Fig.5. Spatio-temporal xMELK conformational changes. (A) Intramolecular FRET for YFP–XMELK K/R-CFP. Fluorescent proteins are fused to the same xMELK K/R molecule allowing FRET from the donor CFP to the acceptor YFP. FRET depends on distance and orientation and thus indicates conformational changes. CFP is excited by 433 nm light, and then, after energy transfer, light emitted at 527 nm by YFP is detected. (B,C) Embryos were injected with YFP–XMELK K/R-CFP (B), xMELK K/R-CFP or a mix of xMELK K/R-CFP plus YFP–XMELK K/R (C). Surface views for CFP and colour-coded images of the YFP:CFP emission ratio (‘YFP/CFP’) are shown. White arrowheads indicate cleavage furrows. A confocal section at a distance of 18 μm relative to the blastomere surface is shown for time 18 (t18). Mean values of YFP:CFP emission ratios measured for three dividing cells at several subcellular locations are plotted versus time; error bars represent the s.d. The longitudinal brackets indicate the period of cytokinesis. Time is indicated in minutes. Scale bars: 50 μm.

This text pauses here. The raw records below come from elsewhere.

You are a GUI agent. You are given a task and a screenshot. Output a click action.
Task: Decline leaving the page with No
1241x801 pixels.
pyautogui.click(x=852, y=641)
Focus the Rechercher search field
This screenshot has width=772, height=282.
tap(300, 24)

Fig.6. Accumulation of activated Rho at the division furrow is impaired by overexpression of xMELK. Embryos microinjected with mRNA encoding GFP–rGBD (top row), a fluorescent probe sensing activated Rho, or a mix of GFP–rGBD mRNA with xMELK K/R (middle row) or wild-type xMELK (bottom row) mRNAs. Projections of five confocal 2-μm sections are shown. Arrowheads indicate the cell division site. Time is indicated in minutes. Scale bars: 50 μm.
Fig.7. Copurification of xMELK with anillin. (A) Endogenous xMELK and anillin co-immunoprecipitate. Protein extracts were prepared from cytokinetic one-cell embryos (input). Proteins were immunoprecipitated (IP) with antibodies against xMELK and anillin or pre-immune immunoglobulins (‘Pi’) and blotted with antibodies against anillin, xMELK or β-tubulin. (B) Endogenous anillin is localized at the equatorial and lateral cell cortex in Xenopus embryos. Blastula stage-7 albino embryos were fixed and processed for immunofluorescence with antibody to anillin. Single optical sections are shown from the cell surface (Z0, left) towards deeper planes (the distance relative to Z0 is indicated in μm). The cell surrounded by a dotted line is further magnified and shown in the row below. Scale bars: 100 μm. (C) Colocalization of xMELK K/R-CFP and EGFP–anillin at the division furrow. Pictures were merged to visualize colocalization of xMELK K/R-CFP and EGFP–anillin at the division furrow (merge). Scale bar: 100 μm. (D) Schematic representation of the transition in the mode of cytokinesis during early development. Cubes represent cytokinetic embryonic cells. In large cells of blastula embryos, xMELK, F-actin, active Rho (‘act. Rho’), MHC (all in red) and anillin (green) are localised at the cell cortex and at the cleavage furrow. The furrow is an arc that expands in an apical-to-basal direction (arrows). In contrast, in smaller cells of gastrula, only anillin forms a ring at the equatorial cortex corresponding to the furrow which ingresses in a basal to apical direction. At this developmental stage, xMELK is still localized at the cortex.